▶ [WHAT NEEDS TO BE DONE]:
Reproduce each of the records below word for word, changing nothing.

[Dataset rows]

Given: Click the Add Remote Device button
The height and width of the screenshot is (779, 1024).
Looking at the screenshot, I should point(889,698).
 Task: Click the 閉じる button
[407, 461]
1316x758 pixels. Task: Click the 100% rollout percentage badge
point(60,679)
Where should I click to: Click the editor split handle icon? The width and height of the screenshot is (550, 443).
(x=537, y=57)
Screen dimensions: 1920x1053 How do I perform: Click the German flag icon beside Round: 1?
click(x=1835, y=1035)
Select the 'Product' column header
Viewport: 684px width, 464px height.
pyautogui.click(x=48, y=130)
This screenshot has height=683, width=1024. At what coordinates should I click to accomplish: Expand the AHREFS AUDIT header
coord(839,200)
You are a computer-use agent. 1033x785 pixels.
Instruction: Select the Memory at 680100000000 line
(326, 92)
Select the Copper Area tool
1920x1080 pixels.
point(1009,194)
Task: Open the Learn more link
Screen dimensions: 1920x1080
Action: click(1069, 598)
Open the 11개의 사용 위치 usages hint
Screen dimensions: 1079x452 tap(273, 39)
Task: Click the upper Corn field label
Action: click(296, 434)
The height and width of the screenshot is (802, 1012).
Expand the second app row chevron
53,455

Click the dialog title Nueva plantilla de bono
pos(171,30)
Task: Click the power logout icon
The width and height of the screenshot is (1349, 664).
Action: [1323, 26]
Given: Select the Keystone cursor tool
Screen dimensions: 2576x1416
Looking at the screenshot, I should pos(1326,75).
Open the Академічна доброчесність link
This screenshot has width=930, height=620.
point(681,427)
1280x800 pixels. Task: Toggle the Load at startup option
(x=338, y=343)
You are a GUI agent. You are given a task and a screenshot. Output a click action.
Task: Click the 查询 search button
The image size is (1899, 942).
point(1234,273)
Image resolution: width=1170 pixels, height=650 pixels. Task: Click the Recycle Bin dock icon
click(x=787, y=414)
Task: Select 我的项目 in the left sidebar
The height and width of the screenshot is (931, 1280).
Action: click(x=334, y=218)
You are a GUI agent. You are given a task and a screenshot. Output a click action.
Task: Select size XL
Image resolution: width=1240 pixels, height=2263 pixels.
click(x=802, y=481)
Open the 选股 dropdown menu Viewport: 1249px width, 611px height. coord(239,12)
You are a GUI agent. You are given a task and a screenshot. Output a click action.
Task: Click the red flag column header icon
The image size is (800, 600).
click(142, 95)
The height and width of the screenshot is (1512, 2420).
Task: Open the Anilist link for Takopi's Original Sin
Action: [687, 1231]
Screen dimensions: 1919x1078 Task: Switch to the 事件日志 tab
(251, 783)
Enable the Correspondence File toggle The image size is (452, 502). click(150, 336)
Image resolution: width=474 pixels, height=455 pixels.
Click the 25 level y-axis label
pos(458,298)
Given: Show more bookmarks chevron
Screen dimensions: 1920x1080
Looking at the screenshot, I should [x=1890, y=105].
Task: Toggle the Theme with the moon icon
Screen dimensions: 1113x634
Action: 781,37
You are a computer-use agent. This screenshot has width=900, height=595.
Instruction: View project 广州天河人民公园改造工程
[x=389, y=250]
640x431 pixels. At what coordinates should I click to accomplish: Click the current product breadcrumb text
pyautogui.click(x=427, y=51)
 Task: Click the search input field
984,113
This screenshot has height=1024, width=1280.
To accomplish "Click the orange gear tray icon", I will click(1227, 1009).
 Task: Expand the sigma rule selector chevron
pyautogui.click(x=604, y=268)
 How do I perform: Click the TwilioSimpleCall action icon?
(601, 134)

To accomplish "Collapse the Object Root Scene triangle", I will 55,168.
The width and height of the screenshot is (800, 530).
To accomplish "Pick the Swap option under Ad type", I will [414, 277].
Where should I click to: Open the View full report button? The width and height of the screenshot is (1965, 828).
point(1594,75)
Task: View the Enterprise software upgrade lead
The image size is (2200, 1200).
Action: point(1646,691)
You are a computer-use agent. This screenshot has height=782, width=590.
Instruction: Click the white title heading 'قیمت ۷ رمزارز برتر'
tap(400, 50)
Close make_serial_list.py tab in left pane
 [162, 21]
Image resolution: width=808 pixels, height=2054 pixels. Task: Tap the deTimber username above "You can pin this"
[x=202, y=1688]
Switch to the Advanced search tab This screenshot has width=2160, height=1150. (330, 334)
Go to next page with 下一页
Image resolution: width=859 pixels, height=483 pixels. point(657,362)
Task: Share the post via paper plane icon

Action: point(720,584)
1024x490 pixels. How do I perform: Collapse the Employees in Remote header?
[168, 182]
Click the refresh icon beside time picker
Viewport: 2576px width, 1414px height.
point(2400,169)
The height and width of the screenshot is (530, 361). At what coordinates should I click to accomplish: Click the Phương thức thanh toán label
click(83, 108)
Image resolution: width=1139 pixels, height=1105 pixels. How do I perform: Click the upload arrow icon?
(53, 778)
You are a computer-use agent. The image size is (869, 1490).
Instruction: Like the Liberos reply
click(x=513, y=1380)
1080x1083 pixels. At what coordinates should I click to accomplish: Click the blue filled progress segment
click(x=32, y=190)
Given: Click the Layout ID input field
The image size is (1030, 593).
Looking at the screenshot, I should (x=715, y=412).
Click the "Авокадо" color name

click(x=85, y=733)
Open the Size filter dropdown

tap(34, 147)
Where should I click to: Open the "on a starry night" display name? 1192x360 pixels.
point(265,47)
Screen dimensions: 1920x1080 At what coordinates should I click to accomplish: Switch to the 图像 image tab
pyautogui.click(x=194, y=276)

▶ [CORRECT RESPONSE]:
Given: Click the Add Remote Device button
The height and width of the screenshot is (779, 1024).
Looking at the screenshot, I should point(889,698).
 Task: Click the 閉じる button
[407, 461]
1316x758 pixels. Task: Click the 100% rollout percentage badge
point(60,679)
Where should I click to: Click the editor split handle icon? The width and height of the screenshot is (550, 443).
(x=537, y=57)
Screen dimensions: 1920x1053 How do I perform: Click the German flag icon beside Round: 1?
click(x=1835, y=1035)
Select the 'Product' column header
Viewport: 684px width, 464px height.
pyautogui.click(x=48, y=130)
This screenshot has height=683, width=1024. At what coordinates should I click to accomplish: Expand the AHREFS AUDIT header
coord(839,200)
You are a computer-use agent. 1033x785 pixels.
Instruction: Select the Memory at 680100000000 line
(326, 92)
Select the Copper Area tool
1920x1080 pixels.
point(1009,194)
Task: Open the Learn more link
Screen dimensions: 1920x1080
Action: click(1069, 598)
Open the 11개의 사용 위치 usages hint
Screen dimensions: 1079x452 tap(273, 39)
Task: Click the upper Corn field label
Action: click(296, 434)
The height and width of the screenshot is (802, 1012).
Expand the second app row chevron
53,455

Click the dialog title Nueva plantilla de bono
pos(171,30)
Task: Click the power logout icon
The width and height of the screenshot is (1349, 664).
Action: [1323, 26]
Given: Select the Keystone cursor tool
Screen dimensions: 2576x1416
Looking at the screenshot, I should pos(1326,75).
Open the Академічна доброчесність link
This screenshot has width=930, height=620.
point(681,427)
1280x800 pixels. Task: Toggle the Load at startup option
(x=338, y=343)
You are a GUI agent. You are given a task and a screenshot. Output a click action.
Task: Click the 查询 search button
The image size is (1899, 942).
point(1234,273)
Image resolution: width=1170 pixels, height=650 pixels. Task: Click the Recycle Bin dock icon
click(x=787, y=414)
Task: Select 我的项目 in the left sidebar
The height and width of the screenshot is (931, 1280).
Action: click(x=334, y=218)
You are a GUI agent. You are given a task and a screenshot. Output a click action.
Task: Select size XL
Image resolution: width=1240 pixels, height=2263 pixels.
click(x=802, y=481)
Open the 选股 dropdown menu Viewport: 1249px width, 611px height. coord(239,12)
You are a GUI agent. You are given a task and a screenshot. Output a click action.
Task: Click the red flag column header icon
The image size is (800, 600).
click(142, 95)
The height and width of the screenshot is (1512, 2420).
Task: Open the Anilist link for Takopi's Original Sin
Action: [687, 1231]
Screen dimensions: 1919x1078 Task: Switch to the 事件日志 tab
(251, 783)
Enable the Correspondence File toggle The image size is (452, 502). click(150, 336)
Image resolution: width=474 pixels, height=455 pixels.
Click the 25 level y-axis label
pos(458,298)
Given: Show more bookmarks chevron
Screen dimensions: 1920x1080
Looking at the screenshot, I should [x=1890, y=105].
Task: Toggle the Theme with the moon icon
Screen dimensions: 1113x634
Action: 781,37
You are a computer-use agent. This screenshot has width=900, height=595.
Instruction: View project 广州天河人民公园改造工程
[x=389, y=250]
640x431 pixels. At what coordinates should I click to accomplish: Click the current product breadcrumb text
pyautogui.click(x=427, y=51)
 Task: Click the search input field
984,113
This screenshot has height=1024, width=1280.
To accomplish "Click the orange gear tray icon", I will click(1227, 1009).
 Task: Expand the sigma rule selector chevron
pyautogui.click(x=604, y=268)
 How do I perform: Click the TwilioSimpleCall action icon?
(601, 134)

To accomplish "Collapse the Object Root Scene triangle", I will 55,168.
The width and height of the screenshot is (800, 530).
To accomplish "Pick the Swap option under Ad type", I will [414, 277].
Where should I click to: Open the View full report button? The width and height of the screenshot is (1965, 828).
point(1594,75)
Task: View the Enterprise software upgrade lead
The image size is (2200, 1200).
Action: point(1646,691)
You are a computer-use agent. This screenshot has height=782, width=590.
Instruction: Click the white title heading 'قیمت ۷ رمزارز برتر'
tap(400, 50)
Close make_serial_list.py tab in left pane
 [162, 21]
Image resolution: width=808 pixels, height=2054 pixels. Task: Tap the deTimber username above "You can pin this"
[x=202, y=1688]
Switch to the Advanced search tab This screenshot has width=2160, height=1150. (330, 334)
Go to next page with 下一页
Image resolution: width=859 pixels, height=483 pixels. point(657,362)
Task: Share the post via paper plane icon

Action: point(720,584)
1024x490 pixels. How do I perform: Collapse the Employees in Remote header?
[168, 182]
Click the refresh icon beside time picker
Viewport: 2576px width, 1414px height.
point(2400,169)
The height and width of the screenshot is (530, 361). At what coordinates should I click to accomplish: Click the Phương thức thanh toán label
click(83, 108)
Image resolution: width=1139 pixels, height=1105 pixels. How do I perform: Click the upload arrow icon?
(53, 778)
You are a computer-use agent. The image size is (869, 1490).
Instruction: Like the Liberos reply
click(x=513, y=1380)
1080x1083 pixels. At what coordinates should I click to accomplish: Click the blue filled progress segment
click(x=32, y=190)
Given: Click the Layout ID input field
The image size is (1030, 593).
Looking at the screenshot, I should (x=715, y=412).
Click the "Авокадо" color name

click(x=85, y=733)
Open the Size filter dropdown

tap(34, 147)
Where should I click to: Open the "on a starry night" display name? 1192x360 pixels.
point(265,47)
Screen dimensions: 1920x1080 At what coordinates should I click to accomplish: Switch to the 图像 image tab
pyautogui.click(x=194, y=276)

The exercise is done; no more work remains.